Postby Dollysdaughter » Fri Mar 21, 2014 11:23 am

Sarah, you have done so much and tried so hard for your mum and shared it with others too. I guess there comes a time when you just have to relax and try to enjoy what there is. I don't think its giving up,or giving in, its just a different kind of approach and one which I hope will enable you both to stop having to chase and to enjoy the time together.
Very best wishes,

Sara x

sandraW
Posts: 1047
Joined: Thu Oct 31, 2013 5:38 pm

Re: A New Chapter

Postby sandraW » Fri Mar 21, 2014 12:30 pm

Sarah you would never drive us crazy and I am sure all the wonderful people on here will be only too ready to give you all the support you need, just as you have supported others when they have needed it. Just sending cyber ((hugs)) to you and your Mum and all the best wishes in the world sandrax xxx

InfoForMum
Posts: 332
Joined: Mon Aug 19, 2013 12:01 pm

Re: A New Chapter

Postby InfoForMum » Thu Mar 27, 2014 11:48 pm

Feeling very lonely and low. Realising that being the only one fit and able to fight Mum's corner without anyone beyond my man as a real life support network is going to perhaps be tougher than I can handle.

Was told by a friend tonight that my priorities should be me, my family, then mum, in that order. Makes perfect sense and I know Mum agrees, but we all know we have to keep our loved ones at the front of doctors/support workers/nurses/GPs minds or they can fall through the gaps.

I'm not reflecting Mum's mood here. She told me she's getting her appetite back, pain is still well controlled and she's planning what to do with money from some things she's selling. Love her and so proud of her, but a bleak self pitying mess this end.

The therapy is the vent, so don't worry about me. Felt like I couldn't say to anyone how I'm feeling cos it would bring folk down. Hope I'm not doing that and love to all in far nastier places.

I'll circle back up again, just hard to see it right this mo.

Sarah

sandraW
Posts: 1047
Joined: Thu Oct 31, 2013 5:38 pm

Re: A New Chapter

Postby sandraW » Fri Mar 28, 2014 9:03 am

HI Sarah,
Couldn't not reply, everyone is different, and perhaps your friend has never been in a situation like the one you are in. You say your Man supports you so that all right. My mum
lived to be 96 I was so lucky to have her for so long but had to support her for the last 10 years, my man too was more than ok with this, whilst my sister and husband did just a half hour weekly visit, you do what's right for you my love, and vent all you want to. Glad to hear your Mum is feeling upbeat and in less pain take care sandrax

InfoForMum
Posts: 332
Joined: Mon Aug 19, 2013 12:01 pm

Re: A New Chapter

Postby InfoForMum » Fri Mar 28, 2014 11:57 am

Thanks lovely lady. Just had a productive GP visit. Amazing given my opening gambit was "don't even know why I'm here cos I doubt you can help" <<misery guts-tastic. He's suggested a couple of checks to see if I've got a rumbling infection, a chest xray and a couple of weeks off work. He took more time than he should and managed to not patronise me, empathise and be practical all at the same time. More like him please NHS!

Data for review:
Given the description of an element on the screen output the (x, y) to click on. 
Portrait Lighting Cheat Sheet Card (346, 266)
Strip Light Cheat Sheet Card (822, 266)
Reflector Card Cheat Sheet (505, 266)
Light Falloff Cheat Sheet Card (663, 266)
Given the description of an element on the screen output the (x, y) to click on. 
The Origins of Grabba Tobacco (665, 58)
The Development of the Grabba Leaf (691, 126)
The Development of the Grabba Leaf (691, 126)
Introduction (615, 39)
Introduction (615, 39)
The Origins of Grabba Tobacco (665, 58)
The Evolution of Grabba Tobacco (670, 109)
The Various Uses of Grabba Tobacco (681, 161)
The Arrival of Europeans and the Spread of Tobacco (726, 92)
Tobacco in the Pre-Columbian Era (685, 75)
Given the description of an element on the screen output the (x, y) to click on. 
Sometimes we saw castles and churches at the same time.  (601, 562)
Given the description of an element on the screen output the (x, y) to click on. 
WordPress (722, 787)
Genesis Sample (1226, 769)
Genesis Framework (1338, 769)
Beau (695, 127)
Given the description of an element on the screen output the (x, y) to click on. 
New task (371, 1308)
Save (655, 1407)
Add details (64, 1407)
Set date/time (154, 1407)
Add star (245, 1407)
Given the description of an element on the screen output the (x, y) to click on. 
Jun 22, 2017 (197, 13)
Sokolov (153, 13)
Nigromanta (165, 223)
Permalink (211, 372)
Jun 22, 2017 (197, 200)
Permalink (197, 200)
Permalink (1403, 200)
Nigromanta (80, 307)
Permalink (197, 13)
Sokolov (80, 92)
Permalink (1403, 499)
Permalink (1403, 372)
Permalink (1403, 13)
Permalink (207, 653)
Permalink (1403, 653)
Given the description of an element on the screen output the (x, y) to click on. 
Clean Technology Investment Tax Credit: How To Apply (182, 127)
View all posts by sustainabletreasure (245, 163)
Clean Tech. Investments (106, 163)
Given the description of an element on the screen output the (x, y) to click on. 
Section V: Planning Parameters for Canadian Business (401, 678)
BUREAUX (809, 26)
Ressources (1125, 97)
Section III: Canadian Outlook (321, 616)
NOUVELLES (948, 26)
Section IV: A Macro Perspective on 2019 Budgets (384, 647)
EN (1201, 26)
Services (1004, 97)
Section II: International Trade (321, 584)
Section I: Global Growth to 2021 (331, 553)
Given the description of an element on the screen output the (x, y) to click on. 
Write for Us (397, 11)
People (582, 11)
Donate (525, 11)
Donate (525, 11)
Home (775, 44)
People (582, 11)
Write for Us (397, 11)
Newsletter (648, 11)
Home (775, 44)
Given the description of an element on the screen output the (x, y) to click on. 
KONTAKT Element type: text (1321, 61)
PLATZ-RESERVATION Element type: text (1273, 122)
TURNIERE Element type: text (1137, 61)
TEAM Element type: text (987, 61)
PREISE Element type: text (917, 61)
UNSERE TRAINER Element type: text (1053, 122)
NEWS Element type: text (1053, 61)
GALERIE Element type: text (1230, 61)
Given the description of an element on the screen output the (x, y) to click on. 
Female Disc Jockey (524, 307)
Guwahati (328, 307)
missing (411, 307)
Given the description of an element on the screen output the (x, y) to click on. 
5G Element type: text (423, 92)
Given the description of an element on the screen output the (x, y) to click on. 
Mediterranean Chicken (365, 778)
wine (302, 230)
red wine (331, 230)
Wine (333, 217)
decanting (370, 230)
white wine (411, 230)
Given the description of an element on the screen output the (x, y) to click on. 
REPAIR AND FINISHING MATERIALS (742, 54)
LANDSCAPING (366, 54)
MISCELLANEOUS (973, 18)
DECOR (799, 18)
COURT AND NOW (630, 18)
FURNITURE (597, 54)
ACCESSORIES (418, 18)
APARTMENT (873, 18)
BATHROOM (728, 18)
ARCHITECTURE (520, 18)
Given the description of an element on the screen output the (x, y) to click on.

Problem description:
In the forum thread, list everything the GP suggested during the visit described in the final post.

Solution to the exercise:
- A couple of checks to see if there is a rumbling infection
- A chest xray
- A couple of weeks off work